Records from a collection
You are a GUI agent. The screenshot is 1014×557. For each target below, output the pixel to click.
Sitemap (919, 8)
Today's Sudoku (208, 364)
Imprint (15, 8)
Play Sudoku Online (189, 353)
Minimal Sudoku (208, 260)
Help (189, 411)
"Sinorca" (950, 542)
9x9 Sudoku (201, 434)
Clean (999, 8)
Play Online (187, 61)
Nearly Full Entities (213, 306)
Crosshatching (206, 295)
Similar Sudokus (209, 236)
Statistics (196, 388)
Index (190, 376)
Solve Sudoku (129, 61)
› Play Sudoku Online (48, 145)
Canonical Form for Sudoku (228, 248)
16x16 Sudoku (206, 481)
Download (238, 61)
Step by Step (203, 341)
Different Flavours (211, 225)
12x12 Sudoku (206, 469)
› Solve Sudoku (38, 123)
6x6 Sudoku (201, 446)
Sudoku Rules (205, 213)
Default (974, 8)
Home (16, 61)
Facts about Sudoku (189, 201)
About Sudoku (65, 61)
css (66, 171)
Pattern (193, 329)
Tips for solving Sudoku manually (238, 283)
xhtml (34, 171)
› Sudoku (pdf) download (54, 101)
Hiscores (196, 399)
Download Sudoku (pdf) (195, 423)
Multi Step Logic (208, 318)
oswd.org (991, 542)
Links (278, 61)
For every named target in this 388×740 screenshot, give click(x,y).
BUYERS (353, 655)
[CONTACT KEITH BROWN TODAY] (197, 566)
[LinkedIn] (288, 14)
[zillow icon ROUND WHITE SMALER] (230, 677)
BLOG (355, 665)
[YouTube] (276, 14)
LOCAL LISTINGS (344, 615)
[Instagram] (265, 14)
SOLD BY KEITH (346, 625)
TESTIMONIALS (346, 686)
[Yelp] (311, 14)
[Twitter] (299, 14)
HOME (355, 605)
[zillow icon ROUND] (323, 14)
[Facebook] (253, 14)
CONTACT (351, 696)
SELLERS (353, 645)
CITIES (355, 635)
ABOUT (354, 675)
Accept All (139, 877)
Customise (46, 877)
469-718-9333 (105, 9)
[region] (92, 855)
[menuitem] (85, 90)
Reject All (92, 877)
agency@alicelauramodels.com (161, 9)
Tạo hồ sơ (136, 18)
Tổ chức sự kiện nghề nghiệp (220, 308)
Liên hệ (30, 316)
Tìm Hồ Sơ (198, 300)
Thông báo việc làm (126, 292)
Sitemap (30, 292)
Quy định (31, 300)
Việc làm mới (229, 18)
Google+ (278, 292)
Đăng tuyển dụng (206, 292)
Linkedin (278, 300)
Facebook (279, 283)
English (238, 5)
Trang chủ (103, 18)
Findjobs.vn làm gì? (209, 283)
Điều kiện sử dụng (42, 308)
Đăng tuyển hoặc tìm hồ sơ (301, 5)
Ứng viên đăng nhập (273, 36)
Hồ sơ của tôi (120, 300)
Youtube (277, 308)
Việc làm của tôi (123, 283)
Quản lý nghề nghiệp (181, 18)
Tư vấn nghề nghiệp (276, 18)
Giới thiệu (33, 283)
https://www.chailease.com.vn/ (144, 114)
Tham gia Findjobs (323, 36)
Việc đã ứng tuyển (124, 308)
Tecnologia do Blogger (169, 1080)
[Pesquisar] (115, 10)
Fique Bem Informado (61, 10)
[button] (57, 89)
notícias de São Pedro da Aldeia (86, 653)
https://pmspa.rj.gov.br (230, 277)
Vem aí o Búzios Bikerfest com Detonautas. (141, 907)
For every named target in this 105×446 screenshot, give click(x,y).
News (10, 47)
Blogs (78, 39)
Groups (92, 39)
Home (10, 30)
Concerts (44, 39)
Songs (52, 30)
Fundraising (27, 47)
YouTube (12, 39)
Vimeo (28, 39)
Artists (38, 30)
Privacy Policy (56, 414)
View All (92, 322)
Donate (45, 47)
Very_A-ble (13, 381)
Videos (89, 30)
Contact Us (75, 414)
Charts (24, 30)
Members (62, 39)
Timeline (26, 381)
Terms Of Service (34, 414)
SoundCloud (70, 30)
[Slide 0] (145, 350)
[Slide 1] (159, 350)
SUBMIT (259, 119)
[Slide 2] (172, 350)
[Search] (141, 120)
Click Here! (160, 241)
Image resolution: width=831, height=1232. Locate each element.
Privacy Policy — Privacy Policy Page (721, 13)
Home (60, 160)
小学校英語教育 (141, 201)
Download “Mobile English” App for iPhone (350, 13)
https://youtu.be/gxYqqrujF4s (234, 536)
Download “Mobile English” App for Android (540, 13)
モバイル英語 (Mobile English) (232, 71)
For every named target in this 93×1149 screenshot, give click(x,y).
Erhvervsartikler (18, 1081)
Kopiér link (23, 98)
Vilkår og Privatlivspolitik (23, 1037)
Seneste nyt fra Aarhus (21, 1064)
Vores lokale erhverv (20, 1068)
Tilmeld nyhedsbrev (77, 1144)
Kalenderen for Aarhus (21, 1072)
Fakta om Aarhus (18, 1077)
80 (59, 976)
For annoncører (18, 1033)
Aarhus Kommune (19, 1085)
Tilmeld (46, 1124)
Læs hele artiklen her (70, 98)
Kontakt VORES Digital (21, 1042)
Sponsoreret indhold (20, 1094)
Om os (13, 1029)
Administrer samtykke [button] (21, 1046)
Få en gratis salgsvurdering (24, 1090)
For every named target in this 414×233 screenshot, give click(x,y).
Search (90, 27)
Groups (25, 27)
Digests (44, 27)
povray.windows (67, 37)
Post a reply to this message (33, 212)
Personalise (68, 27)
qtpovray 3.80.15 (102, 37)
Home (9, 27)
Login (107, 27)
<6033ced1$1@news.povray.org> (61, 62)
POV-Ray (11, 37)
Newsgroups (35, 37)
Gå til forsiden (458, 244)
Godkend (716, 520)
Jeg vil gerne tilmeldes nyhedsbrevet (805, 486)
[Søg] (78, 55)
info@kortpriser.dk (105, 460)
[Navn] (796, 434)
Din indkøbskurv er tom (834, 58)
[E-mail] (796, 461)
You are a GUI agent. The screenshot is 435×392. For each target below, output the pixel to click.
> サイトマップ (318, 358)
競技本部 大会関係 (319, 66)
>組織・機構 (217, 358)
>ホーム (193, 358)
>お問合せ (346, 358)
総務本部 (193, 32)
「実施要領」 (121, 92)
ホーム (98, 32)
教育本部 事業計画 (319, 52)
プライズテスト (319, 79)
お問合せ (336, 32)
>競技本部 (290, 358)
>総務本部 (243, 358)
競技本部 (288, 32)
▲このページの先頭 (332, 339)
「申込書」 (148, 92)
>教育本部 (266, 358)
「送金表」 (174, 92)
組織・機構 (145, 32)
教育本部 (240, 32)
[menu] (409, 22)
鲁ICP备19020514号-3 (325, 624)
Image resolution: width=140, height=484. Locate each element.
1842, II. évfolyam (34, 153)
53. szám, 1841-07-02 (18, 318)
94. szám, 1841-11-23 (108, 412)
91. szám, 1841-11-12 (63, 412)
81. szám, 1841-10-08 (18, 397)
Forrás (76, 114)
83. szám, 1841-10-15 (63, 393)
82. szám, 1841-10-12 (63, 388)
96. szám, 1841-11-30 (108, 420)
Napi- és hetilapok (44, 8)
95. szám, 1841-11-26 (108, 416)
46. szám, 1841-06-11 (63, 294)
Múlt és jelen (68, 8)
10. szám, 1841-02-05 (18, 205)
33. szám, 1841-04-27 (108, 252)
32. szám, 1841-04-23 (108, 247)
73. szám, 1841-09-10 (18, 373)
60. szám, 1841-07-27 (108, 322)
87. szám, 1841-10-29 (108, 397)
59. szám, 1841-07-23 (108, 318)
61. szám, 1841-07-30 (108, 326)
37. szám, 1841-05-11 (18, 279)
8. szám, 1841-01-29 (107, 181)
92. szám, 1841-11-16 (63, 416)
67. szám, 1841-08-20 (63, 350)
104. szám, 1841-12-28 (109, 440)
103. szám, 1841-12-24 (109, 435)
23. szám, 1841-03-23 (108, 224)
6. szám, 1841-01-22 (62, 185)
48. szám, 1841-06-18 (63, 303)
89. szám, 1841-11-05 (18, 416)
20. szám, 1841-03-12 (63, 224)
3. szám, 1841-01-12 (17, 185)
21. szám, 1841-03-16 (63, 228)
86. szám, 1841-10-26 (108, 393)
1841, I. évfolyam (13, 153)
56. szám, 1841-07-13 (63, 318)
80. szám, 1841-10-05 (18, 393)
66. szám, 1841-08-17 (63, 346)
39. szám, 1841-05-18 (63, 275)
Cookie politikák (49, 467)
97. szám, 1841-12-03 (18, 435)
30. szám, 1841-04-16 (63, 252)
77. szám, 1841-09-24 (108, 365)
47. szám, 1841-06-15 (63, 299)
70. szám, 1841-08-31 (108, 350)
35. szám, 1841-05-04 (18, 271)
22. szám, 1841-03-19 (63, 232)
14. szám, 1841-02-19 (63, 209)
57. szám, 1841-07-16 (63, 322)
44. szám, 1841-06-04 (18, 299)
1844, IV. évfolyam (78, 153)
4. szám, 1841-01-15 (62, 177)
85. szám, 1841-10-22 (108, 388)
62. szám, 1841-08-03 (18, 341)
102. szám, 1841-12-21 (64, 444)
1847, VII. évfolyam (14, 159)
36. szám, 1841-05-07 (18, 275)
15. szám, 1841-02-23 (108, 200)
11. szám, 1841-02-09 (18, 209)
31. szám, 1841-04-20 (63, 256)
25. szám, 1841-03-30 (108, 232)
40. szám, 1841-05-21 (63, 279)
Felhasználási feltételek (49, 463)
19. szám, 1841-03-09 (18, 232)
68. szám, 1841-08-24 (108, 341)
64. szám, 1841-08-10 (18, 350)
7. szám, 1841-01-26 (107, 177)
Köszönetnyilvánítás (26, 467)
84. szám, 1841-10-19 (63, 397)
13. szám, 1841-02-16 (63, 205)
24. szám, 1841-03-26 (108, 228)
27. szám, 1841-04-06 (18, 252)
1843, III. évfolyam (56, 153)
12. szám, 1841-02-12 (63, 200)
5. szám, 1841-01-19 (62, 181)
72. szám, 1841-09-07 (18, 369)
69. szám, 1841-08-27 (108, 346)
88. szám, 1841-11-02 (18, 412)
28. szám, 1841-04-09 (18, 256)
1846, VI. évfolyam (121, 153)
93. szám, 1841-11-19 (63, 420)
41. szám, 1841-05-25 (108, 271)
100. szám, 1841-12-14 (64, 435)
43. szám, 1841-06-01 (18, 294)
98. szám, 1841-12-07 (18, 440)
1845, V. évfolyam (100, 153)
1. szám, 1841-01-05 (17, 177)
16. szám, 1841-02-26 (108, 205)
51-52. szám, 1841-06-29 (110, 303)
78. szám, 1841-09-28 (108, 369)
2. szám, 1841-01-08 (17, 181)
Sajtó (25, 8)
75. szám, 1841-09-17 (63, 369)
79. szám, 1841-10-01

YOUR TASK -> Can you print, word for word, the lines starting at the one that contains "Concerts (44, 39)" and stopping after the one that contains "Tilmeld nyhedsbrev (77, 1144)"?

WRITTEN RESPONSE ->
Concerts (44, 39)
Songs (52, 30)
Fundraising (27, 47)
YouTube (12, 39)
Vimeo (28, 39)
Artists (38, 30)
Privacy Policy (56, 414)
View All (92, 322)
Donate (45, 47)
Very_A-ble (13, 381)
Videos (89, 30)
Contact Us (75, 414)
Charts (24, 30)
Members (62, 39)
Timeline (26, 381)
Terms Of Service (34, 414)
SoundCloud (70, 30)
[Slide 0] (145, 350)
[Slide 1] (159, 350)
SUBMIT (259, 119)
[Slide 2] (172, 350)
[Search] (141, 120)
Click Here! (160, 241)
Image resolution: width=831, height=1232. Locate each element.
Privacy Policy — Privacy Policy Page (721, 13)
Home (60, 160)
小学校英語教育 (141, 201)
Download “Mobile English” App for iPhone (350, 13)
https://youtu.be/gxYqqrujF4s (234, 536)
Download “Mobile English” App for Android (540, 13)
モバイル英語 (Mobile English) (232, 71)
For every named target in this 93×1149 screenshot, give click(x,y).
Erhvervsartikler (18, 1081)
Kopiér link (23, 98)
Vilkår og Privatlivspolitik (23, 1037)
Seneste nyt fra Aarhus (21, 1064)
Vores lokale erhverv (20, 1068)
Tilmeld nyhedsbrev (77, 1144)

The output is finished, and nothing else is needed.